Hemphill’s argument that he established a triable issue of fact as to administrative exhaustion is without merit. Hemphill cites cases from other circuits to support his argument that a disputed issue of fact as to administrative exhaustion should be decided by a jury. See Braham v. Clancy, 425 F.3d 177 (2d Cir.2005); Maraglia v. Maloney, 499 F.Supp.2d 93 (D.Mass.2007); Russo v. Palmer, 990 F.Supp. 1047 (N.D.Ill.1998). We note that Braham has been explicitly overruled by the Second Circuit, see Macias v. Zenk, 495 F.3d 37, 43-45 (2d Cir.2007), and the Seventh Circuit effectively overruled Russo in Perez v. Wisconsin Department of Corrections, 182 F.3d 532, 536 (7th Cir.1999). In Maraglia, the plaintiff claimed that he filed a grievance that was ignored. 499 F.Supp.2d at 96. Here, Hemphill does not claim that he filed a grievance; rather, he claims that his medical complaints and ARP form request were enough to raise a triable issue of fact as to the satisfaction of his administrative remedies. We disagree.
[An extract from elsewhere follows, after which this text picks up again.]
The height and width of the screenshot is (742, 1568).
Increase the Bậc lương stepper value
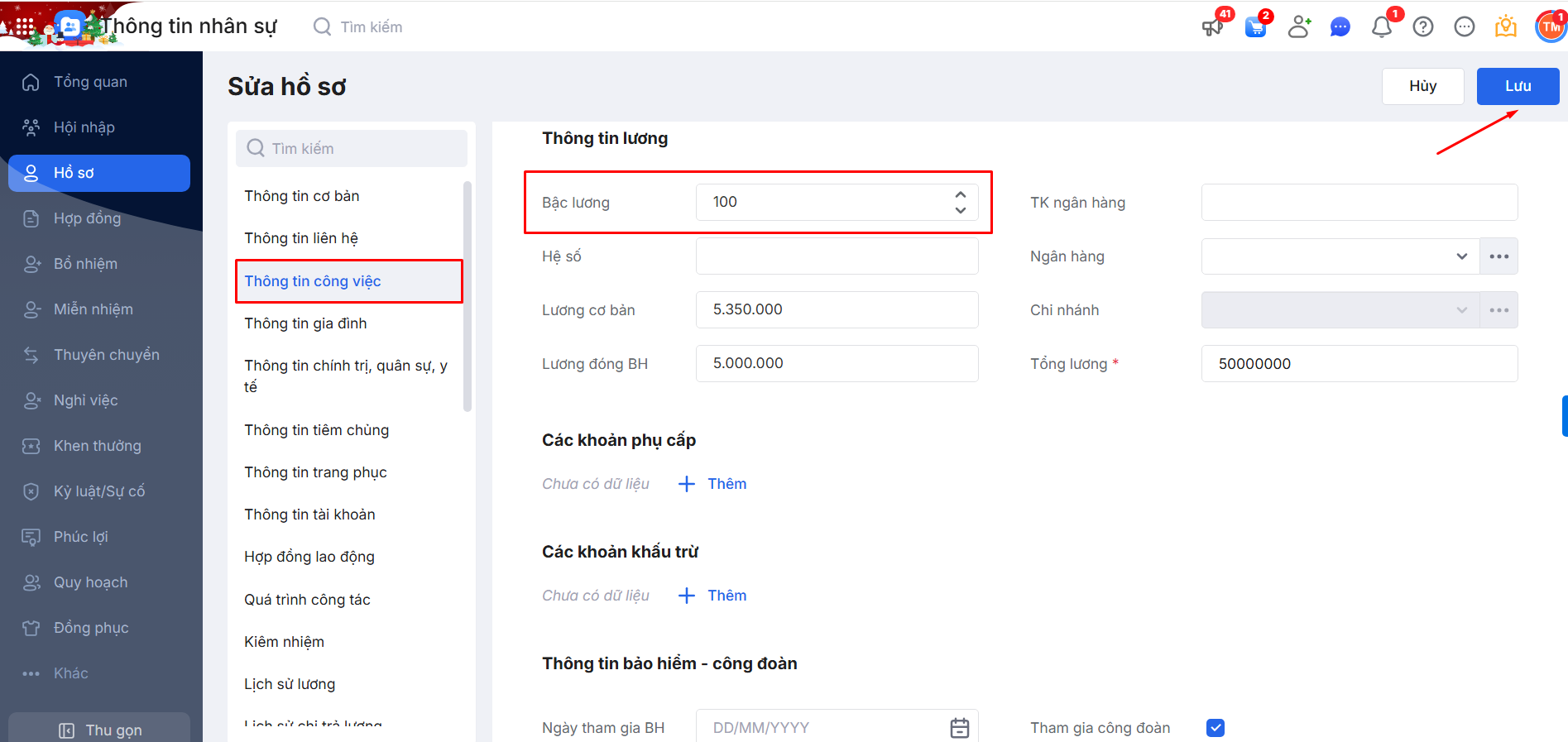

*540 In Woodford v. Ngo, 548 U.S. 81, 126 S.Ct. 2378, 165 L.Ed.2d 368 (2006), the Supreme Court explained that “proper exhaustion” under the PLRA requires the prisoner to “compl[y] with the system’s critical procedural rules.” Id. at 90, 126 S.Ct. 2378. The Supreme Court reasoned that a “prisoner who does not want to participate in the prison grievance system will have little incentive to comply with the system’s procedural rules unless noncompliance carries a sanction” and therefore “[t]he benefits of exhaustion can be realized only if the prison grievance system is given a fair opportunity to consider the grievance.” Id. at 95, 126 S.Ct. 2378. According to Woodford, Hemphill must show that he attempted to fully comply with the jail’s administrative grievance procedures.